Defense has been the stabilizer for Gregg Marshall’s team — neither of Wichita State’s tournament opponents has shot better than 36-percent — as the Shockers couldn’t be less predictable offensively. Two days after missing 18 of the team’s 20 3-point shot attempts, the MVC runner-ups responded by canning 14 of 28 to down Gonzaga.

Carl Hall and Cleanthony Early are the headline-grabbers for a frontcourt-oriented team, but (redshirt) freshman guard Ron Baker has been cooking up under-the-radar magic all season long. Take note of No. 31 on both ends of the floor. He’s worth the attention.

15.  La Salle

The Atlantic-10’s last team in the field is the last one still dancing. The league’s lone second-week survivor, La Salle has won each of its two tournament games — not counting the first round play-in game — by a deuce, owed largely to the three-prong backcourt of Ramon Galloway, Tyreek Duren and Tyrone Garland. While Galloway has carried the team from long-distance, Garland has swanked a street ball game he traces back to the projects of Philly. That’s no Brotherly Love for the opposing guards charged with Garland’s defensive assignment. Duren, meanwhile, began the tournament ice cold, but appeared to regain his groove in the third round. The junior point guard tagged Ole Miss for 19 points, helping fend off the resilient Rebels in a down-to-the-wire finish.

Lost in the glorification of La Salle’s backcourt is the tournament’s least heralded big man. Jerrell Wright has connected on 16 of his 18 shots in his first appearance at the Big Dance. Although a guard-dominant team, the Explorers will only find their way to Atlanta if the sophomore forward navigates the ride.

16. Florida Gulf Coast

It’s hard not to get caught up in the moment with perhaps the most endearing Cinderella the tournament has ever produced. The Eagles are a captivating story, unsurpassed as the only 15-seed to ever reach the Sweet 16. Don’t get carried away with the narrative by embellishing the legend any more.

Make no mistake, this is still the weakest of the 16 remaining teams, a second-place finisher in the rundown Atlantic-Sun and two-time loser to Lipscomb. Repeat, Lipscomb. FGCU had a pair of favorable match-ups in the first two rounds, lucking into grind-it-out, offensively-challenged system teams that lack oomph inside.

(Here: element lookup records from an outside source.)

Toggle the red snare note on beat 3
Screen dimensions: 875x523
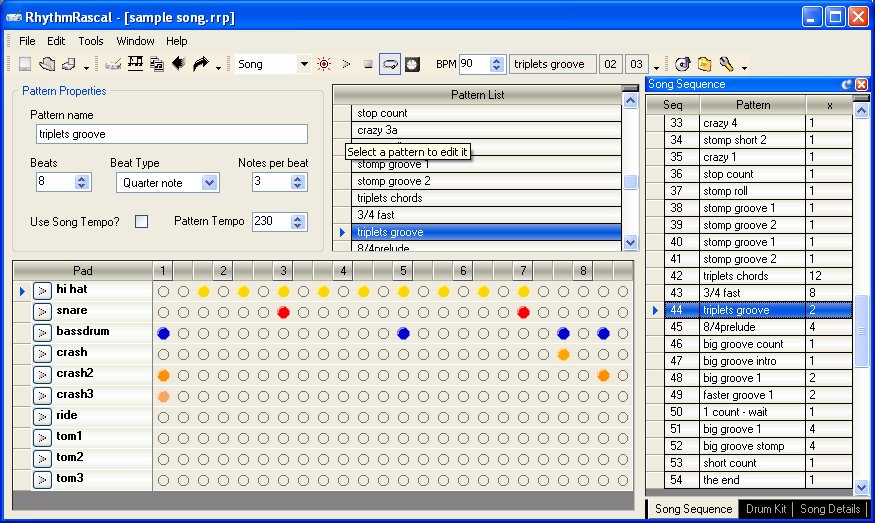point(283,312)
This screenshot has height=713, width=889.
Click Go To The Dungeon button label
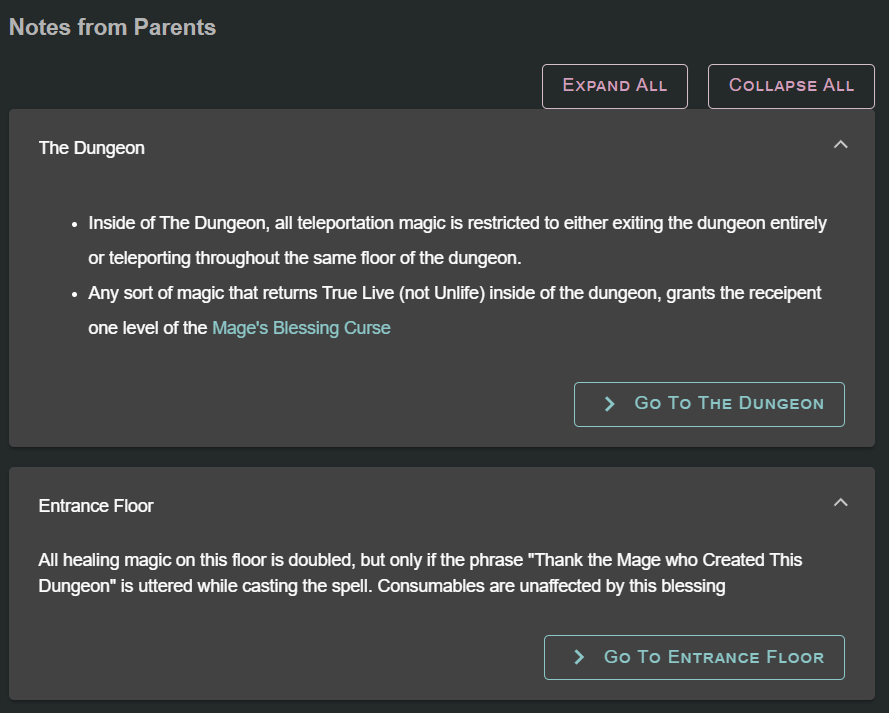729,404
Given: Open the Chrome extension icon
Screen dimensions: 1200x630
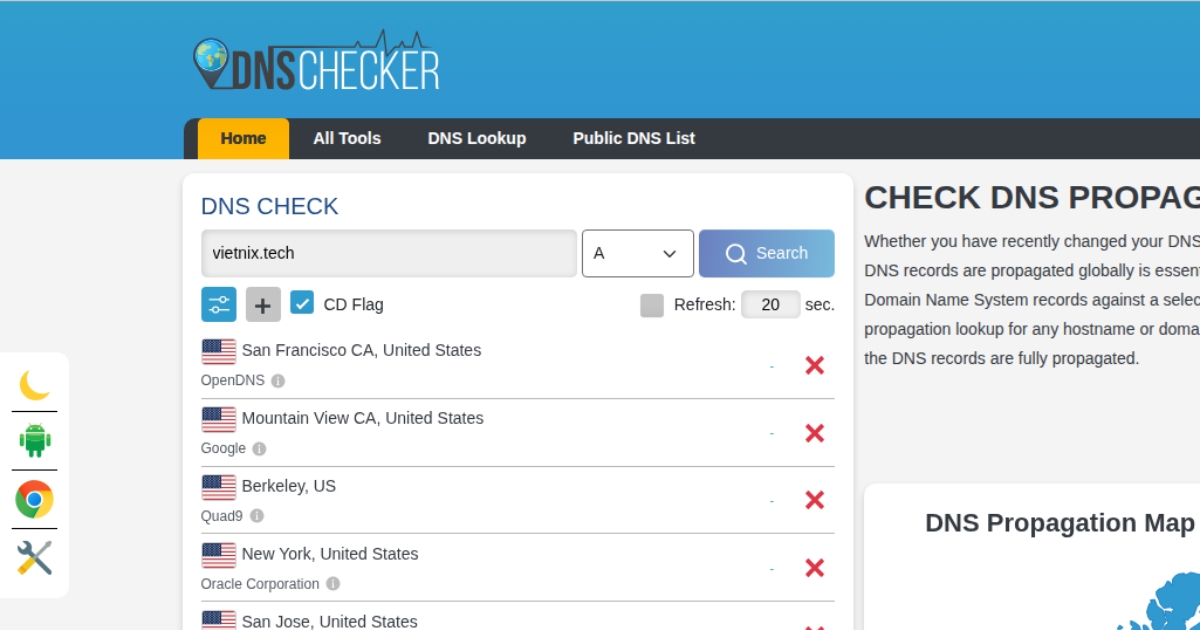Looking at the screenshot, I should click(35, 499).
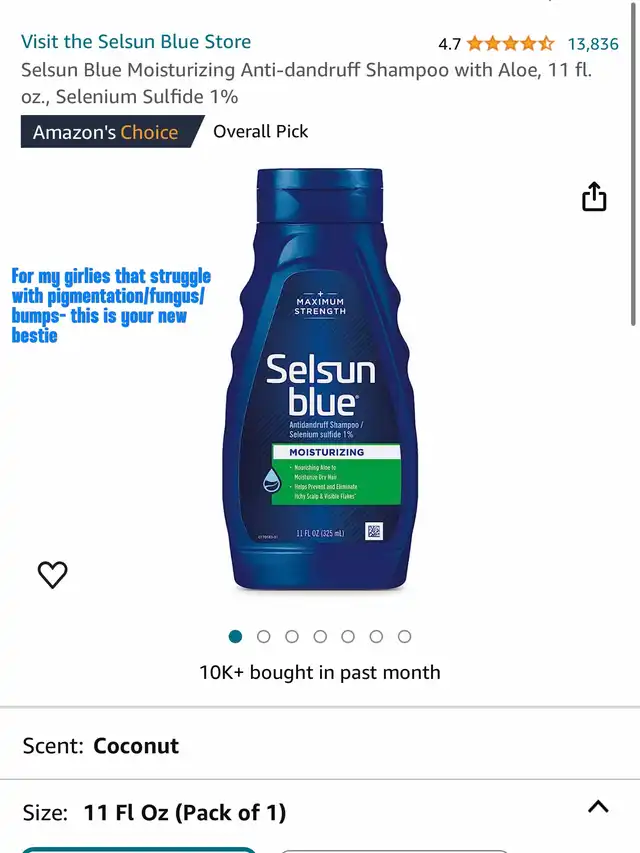Open the Scent: Coconut selector
The width and height of the screenshot is (640, 853).
tap(320, 746)
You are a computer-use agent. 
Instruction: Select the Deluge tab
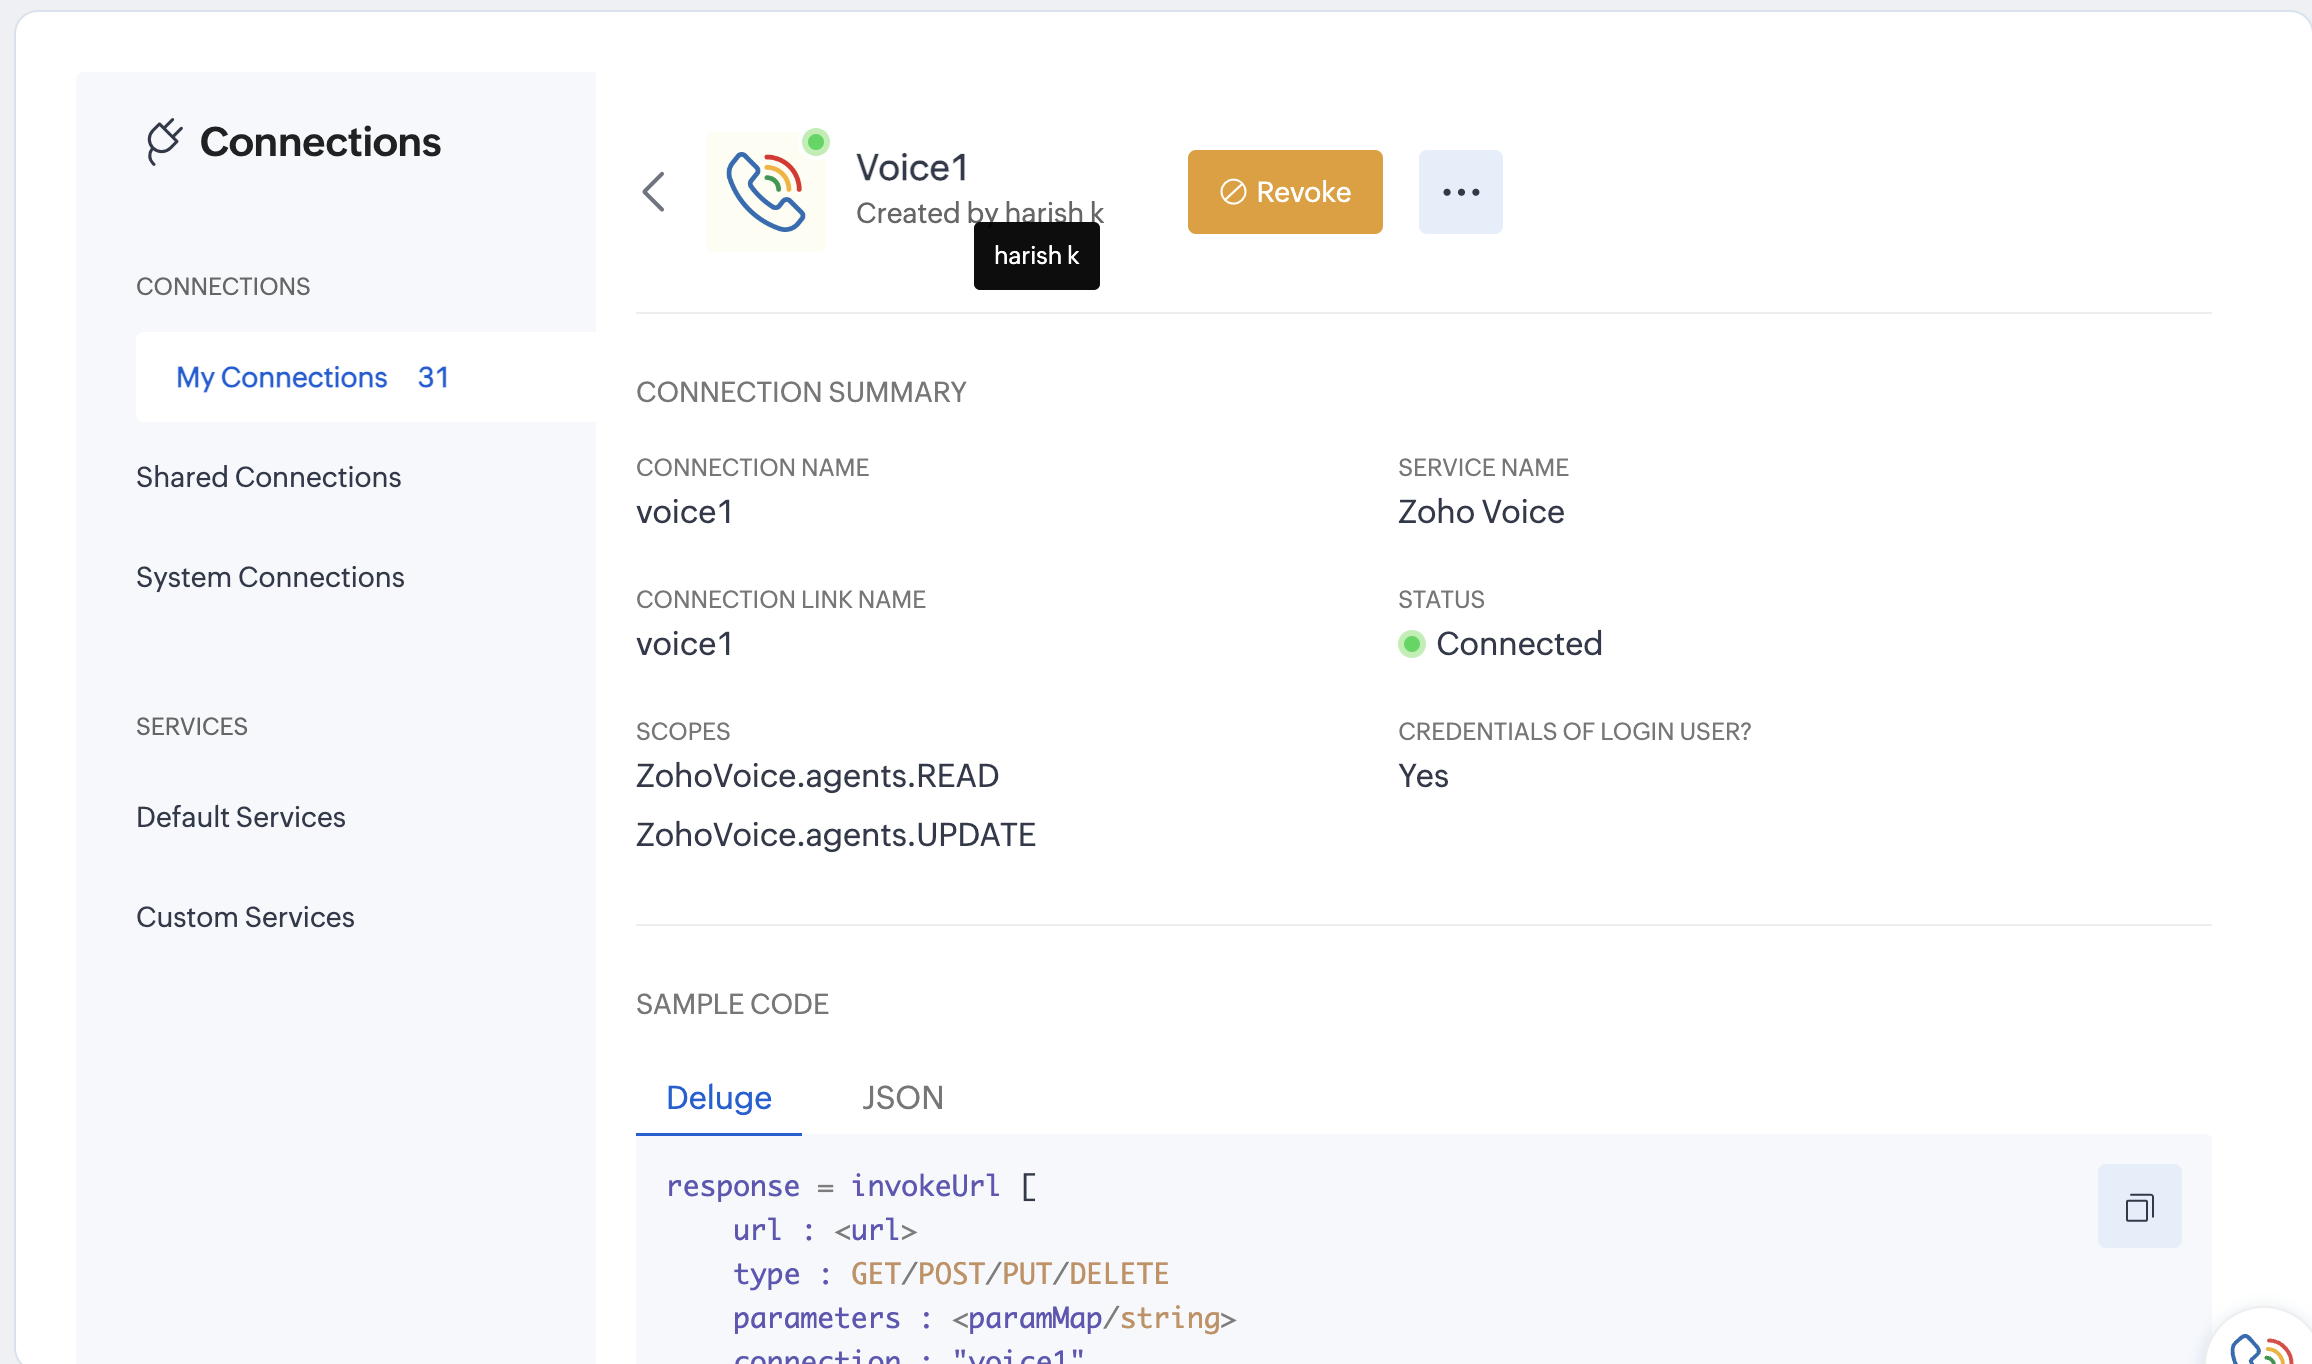point(718,1098)
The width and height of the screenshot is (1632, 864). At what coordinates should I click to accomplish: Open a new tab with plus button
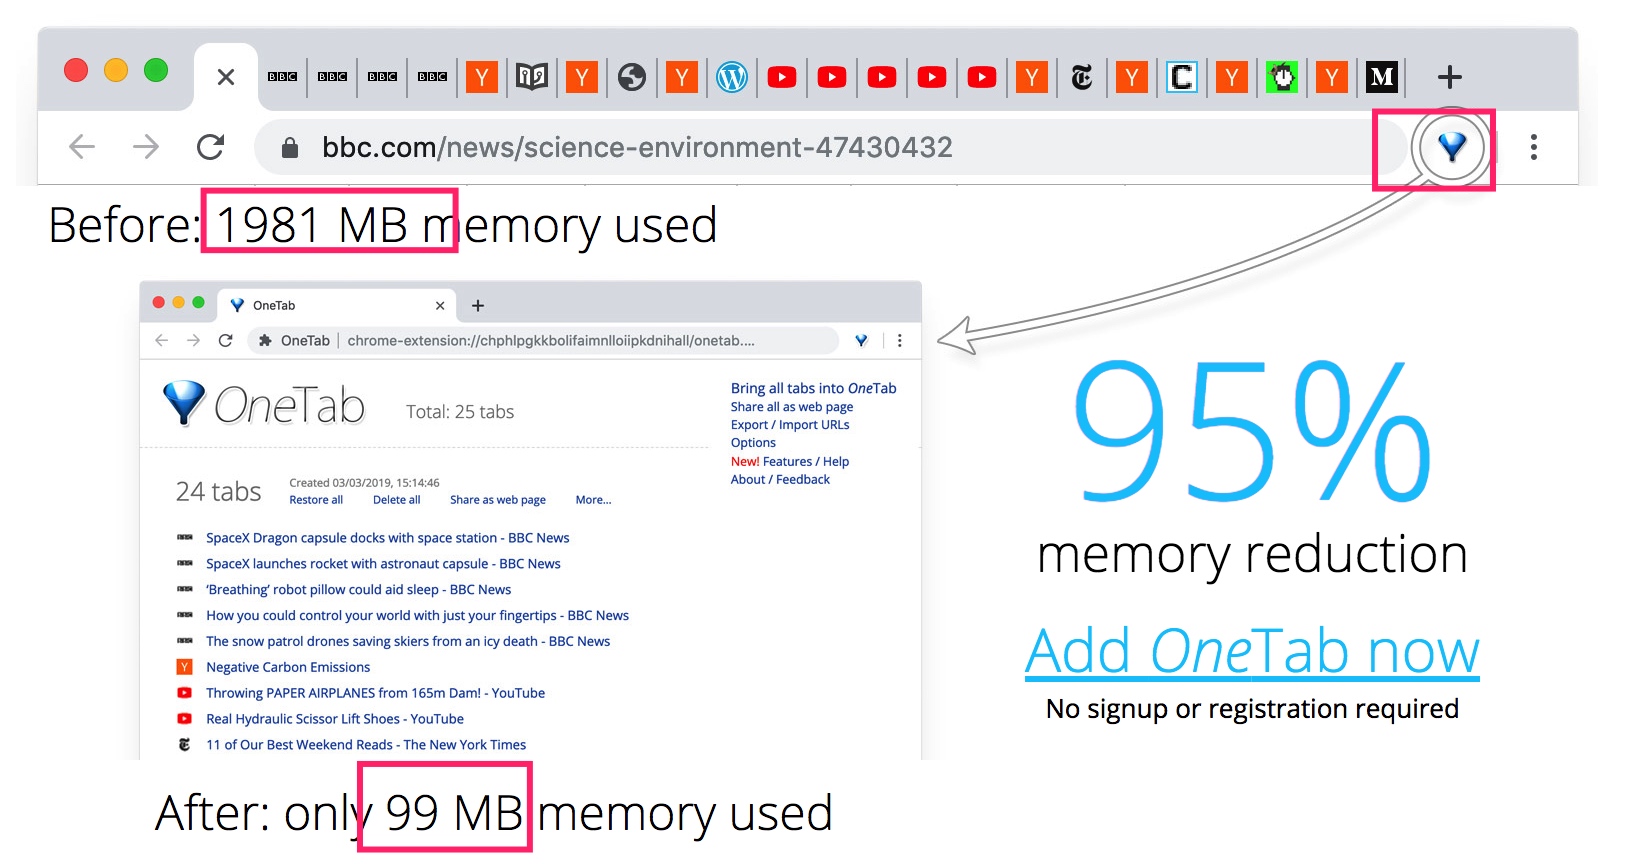pos(1449,77)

Next up on the docket for college basketball’s March poster child is in-state “rival” (I use that term lightly) Florida, a team with the muscle inside to exploit FGCU’s fatal weakness. The way to beat the Eagles is to bully them inside, as Duke’s Mason Plumlee displayed earlier this season. While athletic and skilled across the board, Andy Enfield’s team is frail along the front line — ripe for the picking against Florida’s beefy interior of Patric Young and Will Yeguete.

As tempting as it is, never judge a team by a two-game sample size, for better or worse. Being a prisoner of the moment will also hold you captive in irrational thought.